In typical Huggins style we have a larger than life hero pitted against a monstrous evil and a plot that is just outlandish enough to be fiction yet just plausible enough to be tomorrow’s headlines.
This time James takes us on an interdimensional ride of good vs. evil with the secretive Large Hadron Super Collider as the setting for the story. After scientists disappear during a test gone awry, the sister of one of the missing scientists engages the help of a mysterious man named simply Isaiah. Battling demons and the forces of Hell itself in a last ditch effort to save not only their lives, but our entire way of life and world.
All of Huggins’ mainstays are here.

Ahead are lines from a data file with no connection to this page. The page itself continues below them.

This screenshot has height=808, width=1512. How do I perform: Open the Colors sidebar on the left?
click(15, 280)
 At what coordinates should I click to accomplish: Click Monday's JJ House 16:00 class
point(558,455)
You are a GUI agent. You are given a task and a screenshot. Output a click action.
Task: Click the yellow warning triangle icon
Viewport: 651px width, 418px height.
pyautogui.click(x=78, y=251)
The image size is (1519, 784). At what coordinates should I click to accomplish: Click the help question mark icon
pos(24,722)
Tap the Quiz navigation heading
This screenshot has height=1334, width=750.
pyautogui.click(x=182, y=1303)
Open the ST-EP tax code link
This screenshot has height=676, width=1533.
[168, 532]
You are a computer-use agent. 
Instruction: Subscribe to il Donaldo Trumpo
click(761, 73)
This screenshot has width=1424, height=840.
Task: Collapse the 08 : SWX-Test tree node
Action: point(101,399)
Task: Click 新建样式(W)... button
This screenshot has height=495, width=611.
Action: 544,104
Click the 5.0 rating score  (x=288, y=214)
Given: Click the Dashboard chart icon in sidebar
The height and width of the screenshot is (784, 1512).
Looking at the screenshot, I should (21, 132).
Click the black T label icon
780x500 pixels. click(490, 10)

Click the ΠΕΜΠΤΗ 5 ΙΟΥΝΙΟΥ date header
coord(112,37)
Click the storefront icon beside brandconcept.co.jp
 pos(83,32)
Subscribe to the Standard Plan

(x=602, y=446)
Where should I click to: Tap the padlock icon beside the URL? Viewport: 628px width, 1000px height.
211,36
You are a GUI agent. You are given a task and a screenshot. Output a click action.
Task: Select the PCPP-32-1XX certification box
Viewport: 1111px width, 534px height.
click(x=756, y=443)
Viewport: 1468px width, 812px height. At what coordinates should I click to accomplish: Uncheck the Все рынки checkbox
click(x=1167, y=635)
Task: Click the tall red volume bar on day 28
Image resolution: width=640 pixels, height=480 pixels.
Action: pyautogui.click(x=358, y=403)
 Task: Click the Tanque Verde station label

Good vs. evil, a flawed hero that we can all cheer for and one epic final fight scene.
James has the great ability to write books that, on the surface for those who only want mindless thrills packed with a great story, are just that, but for those who want to delve deeper into the meanings behind the story there is always plenty to take away from his books than simple mindless fun and very often he writes battle scenes in ways that have two-fold meanings and may represent something more than just a fight scene if you are willing to look deeper into what the man is really writing about and see parallels into real life.
As usual, Huggins deftly combines just enough fiction with just enough science and truth to make this one hell of a scary book about something that very well could happen and having lived the life he often writes about gives an authenticity to his books that you don’t get too often.
I won’t tell you too much else about the book as I don’t want to spoil anything for you, but if you have enjoyed any of Huggins’ other works, enjoy action-packed, thrill a minute books or are just a fan of damn fine thrillers, than this is a book for you.
You won’t regret taking the time to read this one, but you may well find after reading that you have a new source of fear you may not even have known you needed to fear beforehand.
The characters are likable. The action is outstanding. Some parts get a little long on the exposition and commentary in my opinion, but that’s just my opinion.
The book raises a lot of questions and provokes a lot of thought and discussion about the nature of life, reality, and eternity - which is undoubtedly what the author is going for.
Personally, I still think “Cain” and “Leviathan” are Huggins’ best monster thrillers — with “Rora” being his best overall. But “Crux” is still very enjoyable. I definitely recommend it.